The better the prediction, the higher it will be (approx. 1 for a nearly perfect prediction).
A: MinMax tells you how far the model's prediction is off. For a perfect model, this measure is 1.0. The lower the measure, the worse the model, based on out-of-sample performance. 
Just look at the formula  and how it's implemented in R. If predict (the column predicteds in your data frame) exactly equals actual (actuals) for every instance of the test set, the row minimum would be the same as the row maximum, so the ratio would be 1.0 for all rows. 

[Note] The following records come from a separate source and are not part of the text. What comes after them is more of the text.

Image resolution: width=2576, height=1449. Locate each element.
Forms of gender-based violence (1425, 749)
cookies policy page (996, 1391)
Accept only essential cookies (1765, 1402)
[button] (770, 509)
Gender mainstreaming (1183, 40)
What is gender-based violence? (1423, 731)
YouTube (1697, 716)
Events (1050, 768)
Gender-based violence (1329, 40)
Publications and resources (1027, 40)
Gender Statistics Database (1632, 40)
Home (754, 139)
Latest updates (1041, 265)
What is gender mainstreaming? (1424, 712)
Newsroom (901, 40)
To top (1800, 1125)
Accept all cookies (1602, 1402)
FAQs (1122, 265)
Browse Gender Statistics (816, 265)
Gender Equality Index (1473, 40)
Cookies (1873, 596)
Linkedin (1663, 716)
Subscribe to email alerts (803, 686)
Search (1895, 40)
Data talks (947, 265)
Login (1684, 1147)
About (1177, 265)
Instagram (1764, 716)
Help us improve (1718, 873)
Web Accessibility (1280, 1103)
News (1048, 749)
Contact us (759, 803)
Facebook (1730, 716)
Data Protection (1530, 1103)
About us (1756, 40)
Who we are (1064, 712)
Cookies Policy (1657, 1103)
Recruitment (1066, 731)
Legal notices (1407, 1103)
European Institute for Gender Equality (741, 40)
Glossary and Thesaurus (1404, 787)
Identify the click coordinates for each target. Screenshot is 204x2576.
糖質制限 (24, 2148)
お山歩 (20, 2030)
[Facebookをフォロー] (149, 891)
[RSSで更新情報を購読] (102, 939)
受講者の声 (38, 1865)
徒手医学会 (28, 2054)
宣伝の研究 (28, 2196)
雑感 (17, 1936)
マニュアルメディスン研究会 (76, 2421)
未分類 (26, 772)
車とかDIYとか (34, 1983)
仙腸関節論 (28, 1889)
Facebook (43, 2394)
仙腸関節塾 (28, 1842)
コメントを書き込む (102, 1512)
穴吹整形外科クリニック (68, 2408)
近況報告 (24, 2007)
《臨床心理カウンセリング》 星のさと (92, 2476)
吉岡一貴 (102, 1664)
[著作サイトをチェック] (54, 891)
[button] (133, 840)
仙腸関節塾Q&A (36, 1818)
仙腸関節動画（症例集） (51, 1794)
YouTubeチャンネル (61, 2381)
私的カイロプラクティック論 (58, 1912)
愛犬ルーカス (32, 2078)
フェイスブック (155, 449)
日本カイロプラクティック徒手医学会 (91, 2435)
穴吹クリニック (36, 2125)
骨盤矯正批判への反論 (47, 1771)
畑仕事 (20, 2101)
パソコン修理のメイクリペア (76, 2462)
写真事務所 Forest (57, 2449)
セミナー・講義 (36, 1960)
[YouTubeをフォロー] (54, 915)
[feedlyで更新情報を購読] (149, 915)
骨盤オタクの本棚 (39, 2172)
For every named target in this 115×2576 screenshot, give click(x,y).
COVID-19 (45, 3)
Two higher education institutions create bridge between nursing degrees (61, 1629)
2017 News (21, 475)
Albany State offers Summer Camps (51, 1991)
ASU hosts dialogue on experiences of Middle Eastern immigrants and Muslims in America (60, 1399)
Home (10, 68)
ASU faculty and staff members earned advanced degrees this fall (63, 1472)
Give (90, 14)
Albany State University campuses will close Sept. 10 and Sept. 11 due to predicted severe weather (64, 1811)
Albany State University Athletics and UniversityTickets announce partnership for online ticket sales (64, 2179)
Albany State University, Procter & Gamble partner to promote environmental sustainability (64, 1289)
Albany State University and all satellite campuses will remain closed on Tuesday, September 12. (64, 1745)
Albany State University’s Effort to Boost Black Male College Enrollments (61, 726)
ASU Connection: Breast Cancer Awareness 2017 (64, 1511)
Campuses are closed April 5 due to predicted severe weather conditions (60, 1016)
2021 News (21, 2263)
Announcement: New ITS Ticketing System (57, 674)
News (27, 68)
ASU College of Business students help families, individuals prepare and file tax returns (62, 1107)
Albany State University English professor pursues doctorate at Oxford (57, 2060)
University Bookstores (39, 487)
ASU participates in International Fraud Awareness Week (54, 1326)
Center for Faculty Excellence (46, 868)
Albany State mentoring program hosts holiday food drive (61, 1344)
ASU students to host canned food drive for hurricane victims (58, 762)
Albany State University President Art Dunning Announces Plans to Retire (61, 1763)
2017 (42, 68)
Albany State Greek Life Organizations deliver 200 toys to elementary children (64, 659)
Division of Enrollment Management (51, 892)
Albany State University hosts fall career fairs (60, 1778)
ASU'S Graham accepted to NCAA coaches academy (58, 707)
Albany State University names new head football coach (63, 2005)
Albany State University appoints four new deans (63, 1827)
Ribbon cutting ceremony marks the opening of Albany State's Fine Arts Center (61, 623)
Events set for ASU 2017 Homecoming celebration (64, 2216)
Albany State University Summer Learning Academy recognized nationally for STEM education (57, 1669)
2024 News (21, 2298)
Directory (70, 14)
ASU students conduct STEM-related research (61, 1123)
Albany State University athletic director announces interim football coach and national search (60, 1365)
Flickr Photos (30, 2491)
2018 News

If your model is terrible, sometimes its prediction is too high, other time too low, the min/max ratio would be much less than 1.0. So the average of that would be less than 1.0. 
A: Actuals and predict both are in same dataset. Min_Max_accuracy will find out accuracy rate of each row. it can be considered accuracy rate of the model. it would less than zero like .69034, then accuracy percentage is 69%.